Two key-note speakers Dr. Tatiana Bachkirova and Sam Magill led a program of presented offering a wide variety of perspectives on the theme of coaching supervision. Dr. Bachkirova raised the question of

quality or equality and other questions of supervision in light of two dominant modernist and postmodernist paradigms

arguing that a tension exists between quality of practice and equality of all perspectives.

Sam Magill posed questions that seem important for many coaches, namely:

“Why do I need it?” and “What happens in it?”

Dr.
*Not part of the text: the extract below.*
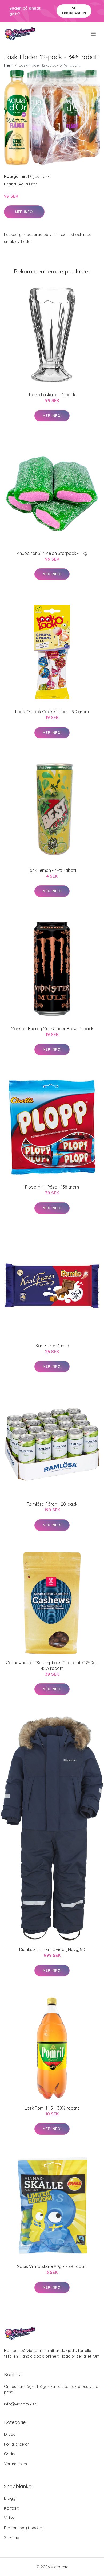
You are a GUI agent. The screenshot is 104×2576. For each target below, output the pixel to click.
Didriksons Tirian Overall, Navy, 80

Anthony Grant carried out research in 2011 confirmed an earlier report from the Chartered Institute of Personnel and Development that many coaches say that coaching supervision is important, but that not all coaches undertake supervision partly due to cost.

Among all the presentations, the approach proposed by Prof. Bob Garvey gave me much pause for thought. Using the EMCC Code of Ethics which requires that all members have supervision, and using the labels first espoused by Kadushin (1978) that supervision is normative – fits within the agreed rules, formative – providing feedback on knowledge and skill development and supportive, Garvey suggests that this is a form of neofeudalistic control suggesting as an alternative that coaching could adopt a Rogerian “person-centred and humanistic approach”.

At is worst, as Bob Garvey suggests, perhaps there could be a high level of control in coaching supervision which seems almost neofeudalistic. At its best however, supervision provides a place to reflect, work through challenging issues and identify a new perspective and ways of working.